I have been spoiled.
Let me explain. For years now I have rarely denied myself any food that I wanted to buy, or denied my family either, as long as it was a healthy food (and sometimes, I'll admit, when it wasn't).
But here I am, starting over with voluntary frugality. I've set an initial grocery budget of $800 per month, which is between the thrifty and low cost plans on the USDA cost of food chart. If it isn't enough then we'll make more cuts, if we come in under we'll lower the budget. In that $800 I am including the special foods that my men eat because they are athletes - bars, gels, electrolytes, etc.
I decided that my breakdown might look something like this:
$225 ingredients for daily smoothies, including fresh and frozen fruit, hemp seed, flax seed, dates, and greens.
$75 ingredients for bread
$200 for other bulk purchases such as grains, legumes, sweeteners, oil, nuts, etc.
$200 for fresh produce (not related to smoothies)
$100 for other items (including athletic foods)
It's very theoretical at this point and will certainly get tweaked. I am planning to track each of these categories separately so I can see where the money is going and make adjustments.
I can only control so much of the budget; my main influence is on what we spend on our main meal and how we save by things I make at home, like bread.
(Friends playing along at home may realize that I am spending $75 on bread ingredients. This is our average 22 loaves plus ingredients for another 8 loaves which may become muffins, role, tortillas, etc. I was spending $123 per month on Dave's Killer Bread and that didn't include any other breads we ate.)
I don't want to be the weakest link here, so I know I have to give up some things, both things i bought because I liked them and things I bought because the guys like them. Here are some foods on my list to give up as well as ideas as how to replace them:
jarred kalamata olives
canned green olives from Trader Joe's
individual cans of sliced black olives
The kalamata and green olives are just too expensive to justify buying, and I worked out the individual cans of sliced black olives by buying bulk sliced olives at Costco and weaning the family off having them on tacos, so now we reserve them for pizza only. I plan to forage and cure some olives myself later this summer and fall; I know exactly where to find them on a local trail.
Field Roast Sausages
These were something we found recently, and they are very good but cost $6.99 per four sausages. I just can't buy them at that price, at least not regularly. The good thing, however, is that these sausages are based on vital wheat gluten and could be duplicated at home. I may try it in the future, but vital wheat gluten is processed so I would prefer my family learn to live without them.

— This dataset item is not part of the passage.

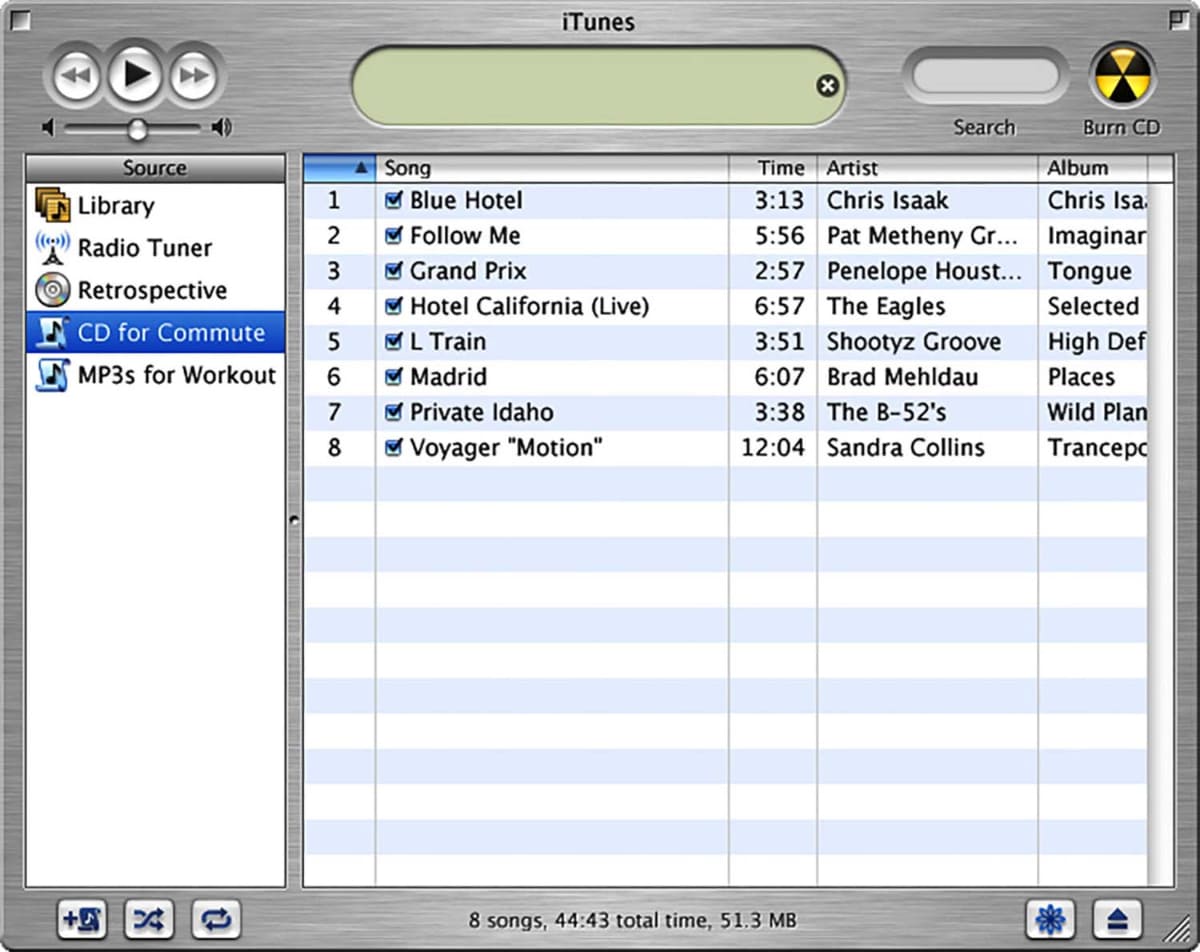Jump to the previous track
Screen dimensions: 1200x952
[x=78, y=72]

Boca Burgers and other Boca products
These are all fake meats, and honestly, giving them up is no hardship for me; I don't even eat them most of the times. We'll use what we have in the freezer and be done with it. I have told my family that we can buy the Gardein chicken strips for 4th of July (our replacement for fried chicken at a picnic) and a Field Roast fake turkey roast for Thanksgiving. We also have a couple of cans of fake hotdogs set aside for camping. I do plan to learn to make legume and grain based veggie burgers and to try my hand at bacon bits and pepperoni bits using TVP. (I know that TVP isn't a whole food. I do my best, but I am only one of four people in this family. We'll use it sparingly.)
These are something I just found; I was so excited to find 100% granulated raw wildflower honey crystals. Alas, they are simply too expensive to buy any longer. While they have a much lighter taste than sucanat in frostings, it would be best to give up iced sweets and/or use organic white sugar on the rare occasions that we make a cake.
Daiya cheese and Daiya cream cheese
Again, this isn't a hardship for me; I hate Daiya shredded cheese and only like the cream cheese in icing. I am going to make my own fresh mozzarella (using soy milk) for pizza and hope the guys will like that. I also plan to try my hand at cashew cream cheese on the rare occasions we need cream cheese for a recipe.
I really, really hope I can wean my family off maple syrup because it is so expensive! I am hoping that jaggery syrup will be a fine substitute.
My boys like to eat peanuts mixed with chocolate chips as a snack. I am hoping that once there are no chocolate chips in the house and they haven't been replaced that they will just get used to it.
I hope to bring down the cost of my bread by using jaggery syrup instead of honey.